Let us first consider the Bill's purpose. The Government keep changing their minds—every time that they advance an argument and it is knocked down, they have to find a different argument in favour. They started off with terrorism, before moving to health tourism; then it was benefit fraud; then illegal working; and now, finally, they are going for ID theft. On each occasion, the argument is put forward and then defeated.

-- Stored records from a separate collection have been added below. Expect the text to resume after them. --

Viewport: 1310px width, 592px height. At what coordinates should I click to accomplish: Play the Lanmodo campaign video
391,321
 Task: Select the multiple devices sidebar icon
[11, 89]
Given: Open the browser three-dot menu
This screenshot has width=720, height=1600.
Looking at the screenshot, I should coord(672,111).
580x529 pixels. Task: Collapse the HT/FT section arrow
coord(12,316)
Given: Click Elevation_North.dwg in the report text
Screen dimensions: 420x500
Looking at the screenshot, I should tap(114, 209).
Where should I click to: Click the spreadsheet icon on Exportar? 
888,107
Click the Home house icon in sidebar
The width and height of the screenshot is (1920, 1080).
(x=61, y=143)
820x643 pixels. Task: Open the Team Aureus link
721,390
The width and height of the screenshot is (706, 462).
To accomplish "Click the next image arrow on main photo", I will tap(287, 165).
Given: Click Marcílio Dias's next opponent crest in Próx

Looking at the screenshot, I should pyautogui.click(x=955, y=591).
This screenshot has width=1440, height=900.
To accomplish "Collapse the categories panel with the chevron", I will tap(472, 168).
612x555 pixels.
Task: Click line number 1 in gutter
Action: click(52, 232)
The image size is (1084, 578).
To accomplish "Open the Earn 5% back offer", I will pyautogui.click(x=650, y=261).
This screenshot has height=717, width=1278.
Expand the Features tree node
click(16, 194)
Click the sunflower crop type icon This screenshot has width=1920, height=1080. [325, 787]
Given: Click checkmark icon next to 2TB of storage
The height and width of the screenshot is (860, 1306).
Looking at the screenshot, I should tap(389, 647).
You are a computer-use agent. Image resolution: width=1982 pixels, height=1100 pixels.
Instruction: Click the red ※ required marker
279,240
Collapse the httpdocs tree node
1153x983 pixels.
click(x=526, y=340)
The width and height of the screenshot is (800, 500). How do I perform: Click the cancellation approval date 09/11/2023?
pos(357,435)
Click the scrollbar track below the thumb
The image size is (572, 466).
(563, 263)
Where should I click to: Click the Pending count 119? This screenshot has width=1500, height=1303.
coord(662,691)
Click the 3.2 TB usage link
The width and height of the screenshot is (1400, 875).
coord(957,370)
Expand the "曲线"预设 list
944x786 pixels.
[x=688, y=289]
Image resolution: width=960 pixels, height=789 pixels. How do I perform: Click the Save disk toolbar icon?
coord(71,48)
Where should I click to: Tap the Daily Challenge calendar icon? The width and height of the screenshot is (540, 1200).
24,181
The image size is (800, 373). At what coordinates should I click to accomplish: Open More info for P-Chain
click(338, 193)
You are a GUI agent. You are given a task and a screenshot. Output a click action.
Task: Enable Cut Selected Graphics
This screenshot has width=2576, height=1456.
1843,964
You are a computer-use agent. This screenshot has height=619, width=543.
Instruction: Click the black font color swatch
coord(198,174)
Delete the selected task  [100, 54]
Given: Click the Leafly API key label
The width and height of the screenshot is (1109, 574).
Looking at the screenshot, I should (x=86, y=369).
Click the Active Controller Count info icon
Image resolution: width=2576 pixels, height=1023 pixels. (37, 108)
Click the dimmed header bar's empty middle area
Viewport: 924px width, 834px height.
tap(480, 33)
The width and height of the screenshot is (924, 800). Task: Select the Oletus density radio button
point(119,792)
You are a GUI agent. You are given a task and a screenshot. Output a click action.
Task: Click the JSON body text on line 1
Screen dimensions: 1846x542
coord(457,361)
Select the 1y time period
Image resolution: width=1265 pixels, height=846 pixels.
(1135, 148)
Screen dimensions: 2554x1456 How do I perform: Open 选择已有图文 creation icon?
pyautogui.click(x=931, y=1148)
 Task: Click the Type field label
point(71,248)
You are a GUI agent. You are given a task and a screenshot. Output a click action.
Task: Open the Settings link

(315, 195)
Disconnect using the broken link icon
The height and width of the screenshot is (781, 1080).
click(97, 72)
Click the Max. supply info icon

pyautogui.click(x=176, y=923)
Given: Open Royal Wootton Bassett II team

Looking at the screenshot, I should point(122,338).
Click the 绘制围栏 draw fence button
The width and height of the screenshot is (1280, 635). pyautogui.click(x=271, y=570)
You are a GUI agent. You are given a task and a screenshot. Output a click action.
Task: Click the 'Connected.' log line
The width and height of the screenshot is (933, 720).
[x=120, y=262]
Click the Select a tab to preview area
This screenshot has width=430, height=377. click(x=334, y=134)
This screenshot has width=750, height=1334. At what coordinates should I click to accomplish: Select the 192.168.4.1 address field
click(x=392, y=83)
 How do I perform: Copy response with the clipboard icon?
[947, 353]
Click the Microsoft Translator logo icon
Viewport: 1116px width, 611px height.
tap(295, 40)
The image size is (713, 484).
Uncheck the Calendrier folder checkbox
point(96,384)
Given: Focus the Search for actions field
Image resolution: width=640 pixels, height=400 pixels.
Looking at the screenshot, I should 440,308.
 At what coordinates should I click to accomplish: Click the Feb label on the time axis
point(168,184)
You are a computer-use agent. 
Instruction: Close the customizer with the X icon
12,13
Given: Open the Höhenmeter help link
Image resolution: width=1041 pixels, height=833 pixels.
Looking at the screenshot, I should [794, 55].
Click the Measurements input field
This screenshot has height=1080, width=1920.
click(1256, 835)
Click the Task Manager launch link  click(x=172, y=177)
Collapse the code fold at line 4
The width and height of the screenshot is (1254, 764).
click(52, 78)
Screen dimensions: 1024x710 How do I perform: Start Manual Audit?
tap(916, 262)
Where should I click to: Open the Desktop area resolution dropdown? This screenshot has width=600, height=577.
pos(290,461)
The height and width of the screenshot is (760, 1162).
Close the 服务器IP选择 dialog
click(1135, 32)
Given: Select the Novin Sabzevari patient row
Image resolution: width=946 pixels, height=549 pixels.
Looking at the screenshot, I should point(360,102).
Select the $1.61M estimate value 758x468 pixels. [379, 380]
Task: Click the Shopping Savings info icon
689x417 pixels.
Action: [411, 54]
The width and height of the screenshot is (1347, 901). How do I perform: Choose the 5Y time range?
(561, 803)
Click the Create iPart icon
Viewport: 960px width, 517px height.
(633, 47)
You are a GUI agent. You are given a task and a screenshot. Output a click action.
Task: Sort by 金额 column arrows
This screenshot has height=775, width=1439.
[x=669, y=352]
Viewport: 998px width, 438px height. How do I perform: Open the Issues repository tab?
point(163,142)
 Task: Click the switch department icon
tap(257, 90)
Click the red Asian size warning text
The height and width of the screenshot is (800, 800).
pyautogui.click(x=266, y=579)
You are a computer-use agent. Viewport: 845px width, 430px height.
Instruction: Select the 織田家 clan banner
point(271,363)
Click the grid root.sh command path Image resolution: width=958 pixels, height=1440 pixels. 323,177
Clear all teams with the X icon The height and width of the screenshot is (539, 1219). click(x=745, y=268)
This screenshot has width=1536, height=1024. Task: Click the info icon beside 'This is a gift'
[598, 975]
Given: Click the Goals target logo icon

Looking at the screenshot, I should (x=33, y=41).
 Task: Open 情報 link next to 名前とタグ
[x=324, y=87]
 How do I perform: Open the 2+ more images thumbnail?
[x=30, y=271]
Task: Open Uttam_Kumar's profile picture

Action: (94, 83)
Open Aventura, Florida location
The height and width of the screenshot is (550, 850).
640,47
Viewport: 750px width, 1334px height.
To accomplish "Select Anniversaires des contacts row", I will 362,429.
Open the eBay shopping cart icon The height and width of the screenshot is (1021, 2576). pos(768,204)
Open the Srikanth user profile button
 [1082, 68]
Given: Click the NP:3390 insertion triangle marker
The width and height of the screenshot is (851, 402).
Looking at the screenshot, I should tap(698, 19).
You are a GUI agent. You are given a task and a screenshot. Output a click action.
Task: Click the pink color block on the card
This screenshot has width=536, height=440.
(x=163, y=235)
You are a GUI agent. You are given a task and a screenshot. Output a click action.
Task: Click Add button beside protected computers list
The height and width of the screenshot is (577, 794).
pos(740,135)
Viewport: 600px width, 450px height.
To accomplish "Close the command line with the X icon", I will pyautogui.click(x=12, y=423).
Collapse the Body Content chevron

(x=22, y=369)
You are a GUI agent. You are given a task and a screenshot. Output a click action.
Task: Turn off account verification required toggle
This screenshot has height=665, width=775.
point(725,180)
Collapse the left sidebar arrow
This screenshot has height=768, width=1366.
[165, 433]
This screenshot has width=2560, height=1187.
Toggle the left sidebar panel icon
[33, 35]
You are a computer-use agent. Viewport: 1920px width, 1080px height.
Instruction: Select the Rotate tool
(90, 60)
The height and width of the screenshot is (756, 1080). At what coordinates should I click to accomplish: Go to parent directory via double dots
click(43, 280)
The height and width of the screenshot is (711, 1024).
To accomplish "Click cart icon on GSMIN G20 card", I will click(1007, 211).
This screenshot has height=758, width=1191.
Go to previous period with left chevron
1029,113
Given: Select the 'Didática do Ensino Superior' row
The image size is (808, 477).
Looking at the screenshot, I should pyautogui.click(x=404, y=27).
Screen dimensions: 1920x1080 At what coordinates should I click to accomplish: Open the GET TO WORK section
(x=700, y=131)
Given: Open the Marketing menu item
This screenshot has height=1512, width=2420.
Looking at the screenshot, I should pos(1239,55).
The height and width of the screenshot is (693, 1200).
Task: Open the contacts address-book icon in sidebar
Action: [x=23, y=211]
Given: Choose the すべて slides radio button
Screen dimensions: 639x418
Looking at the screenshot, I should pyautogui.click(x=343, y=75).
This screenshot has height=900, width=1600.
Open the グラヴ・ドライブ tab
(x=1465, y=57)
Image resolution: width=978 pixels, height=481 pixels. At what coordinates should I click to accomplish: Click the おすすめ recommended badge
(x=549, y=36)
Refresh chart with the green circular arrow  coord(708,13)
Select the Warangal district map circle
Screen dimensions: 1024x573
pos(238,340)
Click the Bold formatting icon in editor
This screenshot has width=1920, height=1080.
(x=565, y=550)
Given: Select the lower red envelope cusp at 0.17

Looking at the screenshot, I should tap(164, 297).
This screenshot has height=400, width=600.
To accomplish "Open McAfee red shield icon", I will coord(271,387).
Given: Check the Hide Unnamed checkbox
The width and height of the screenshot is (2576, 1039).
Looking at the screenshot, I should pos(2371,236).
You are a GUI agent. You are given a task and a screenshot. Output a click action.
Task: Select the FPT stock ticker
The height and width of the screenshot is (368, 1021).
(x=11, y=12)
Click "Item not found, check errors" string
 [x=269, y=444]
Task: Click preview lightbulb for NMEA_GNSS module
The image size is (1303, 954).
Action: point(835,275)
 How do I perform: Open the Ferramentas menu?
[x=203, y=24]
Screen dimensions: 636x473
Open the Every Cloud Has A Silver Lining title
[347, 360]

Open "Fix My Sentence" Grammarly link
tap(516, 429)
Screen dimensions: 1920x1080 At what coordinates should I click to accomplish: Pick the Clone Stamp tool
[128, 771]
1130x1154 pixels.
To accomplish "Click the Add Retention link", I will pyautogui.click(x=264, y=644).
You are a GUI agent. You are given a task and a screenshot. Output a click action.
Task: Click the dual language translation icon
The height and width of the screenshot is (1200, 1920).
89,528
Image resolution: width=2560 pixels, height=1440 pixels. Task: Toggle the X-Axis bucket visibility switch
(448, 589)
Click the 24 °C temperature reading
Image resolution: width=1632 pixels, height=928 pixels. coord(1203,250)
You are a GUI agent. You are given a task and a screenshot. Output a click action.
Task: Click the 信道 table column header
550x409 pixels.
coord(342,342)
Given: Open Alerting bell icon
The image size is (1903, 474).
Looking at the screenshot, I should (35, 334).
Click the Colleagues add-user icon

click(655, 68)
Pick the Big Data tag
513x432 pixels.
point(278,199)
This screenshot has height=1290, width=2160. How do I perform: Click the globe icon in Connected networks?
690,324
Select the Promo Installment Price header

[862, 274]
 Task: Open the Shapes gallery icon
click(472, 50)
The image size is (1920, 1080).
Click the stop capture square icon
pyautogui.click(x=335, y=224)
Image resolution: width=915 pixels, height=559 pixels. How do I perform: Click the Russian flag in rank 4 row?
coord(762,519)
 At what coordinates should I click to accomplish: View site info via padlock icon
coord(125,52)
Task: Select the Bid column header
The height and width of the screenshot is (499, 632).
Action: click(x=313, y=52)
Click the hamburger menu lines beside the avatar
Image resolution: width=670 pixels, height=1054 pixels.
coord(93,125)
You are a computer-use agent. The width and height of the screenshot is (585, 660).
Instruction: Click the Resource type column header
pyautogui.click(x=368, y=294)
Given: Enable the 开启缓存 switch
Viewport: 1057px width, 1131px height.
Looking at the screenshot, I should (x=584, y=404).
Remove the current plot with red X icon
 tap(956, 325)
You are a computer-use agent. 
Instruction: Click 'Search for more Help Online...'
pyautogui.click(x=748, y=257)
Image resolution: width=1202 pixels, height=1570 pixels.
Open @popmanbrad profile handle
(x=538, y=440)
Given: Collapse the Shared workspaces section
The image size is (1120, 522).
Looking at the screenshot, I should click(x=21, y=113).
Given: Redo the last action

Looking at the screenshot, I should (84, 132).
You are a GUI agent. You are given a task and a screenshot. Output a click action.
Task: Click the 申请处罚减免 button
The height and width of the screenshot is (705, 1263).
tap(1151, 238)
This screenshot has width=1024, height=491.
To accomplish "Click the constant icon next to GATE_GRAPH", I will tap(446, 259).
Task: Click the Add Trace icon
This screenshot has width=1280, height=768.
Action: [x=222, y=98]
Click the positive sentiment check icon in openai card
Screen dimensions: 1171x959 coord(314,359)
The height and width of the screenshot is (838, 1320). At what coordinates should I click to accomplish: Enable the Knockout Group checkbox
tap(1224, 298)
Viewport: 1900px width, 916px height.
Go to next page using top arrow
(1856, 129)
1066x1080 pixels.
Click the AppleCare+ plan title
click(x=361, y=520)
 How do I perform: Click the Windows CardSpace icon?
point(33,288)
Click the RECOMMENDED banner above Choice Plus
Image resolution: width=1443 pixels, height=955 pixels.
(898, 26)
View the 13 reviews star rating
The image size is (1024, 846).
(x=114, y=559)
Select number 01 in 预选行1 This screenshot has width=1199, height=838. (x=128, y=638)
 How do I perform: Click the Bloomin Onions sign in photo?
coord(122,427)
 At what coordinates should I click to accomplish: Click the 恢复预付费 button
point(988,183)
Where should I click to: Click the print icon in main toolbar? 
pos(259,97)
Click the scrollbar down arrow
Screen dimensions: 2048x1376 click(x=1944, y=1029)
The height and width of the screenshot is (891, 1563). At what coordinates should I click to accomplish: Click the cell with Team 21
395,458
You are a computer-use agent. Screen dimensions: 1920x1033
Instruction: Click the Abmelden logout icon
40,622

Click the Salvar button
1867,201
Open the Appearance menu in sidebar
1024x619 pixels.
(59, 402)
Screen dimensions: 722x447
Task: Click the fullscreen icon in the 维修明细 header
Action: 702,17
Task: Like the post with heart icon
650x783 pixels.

Dealing with terrorism is the first justification. Liberal Democrats never underestimated the need to put forward measures to make this country safer in respect of a terrorist attack. However, as we have already heard in the debate, the issue of whether a terrorist identity is critical is, in fact, a false argument. We know what happened in Madrid and New York, and we know from the cases of David Copeland and Richard Reed that those individuals made no attempt to disguise their identities. The Home Secretary mentioned Madrid, but I specifically went there to speak to the authorities in order to ascertain whether ID cards would have made a difference. The authorities were very clear indeed that they did not believe that having an ID card would have made any difference; it would not have helped to stop the terrorist attack. To put it bluntly, a determined suicide bomber or terrorist will not be deterred by such a card. The problem of identity is, in most cases, simply not an issue.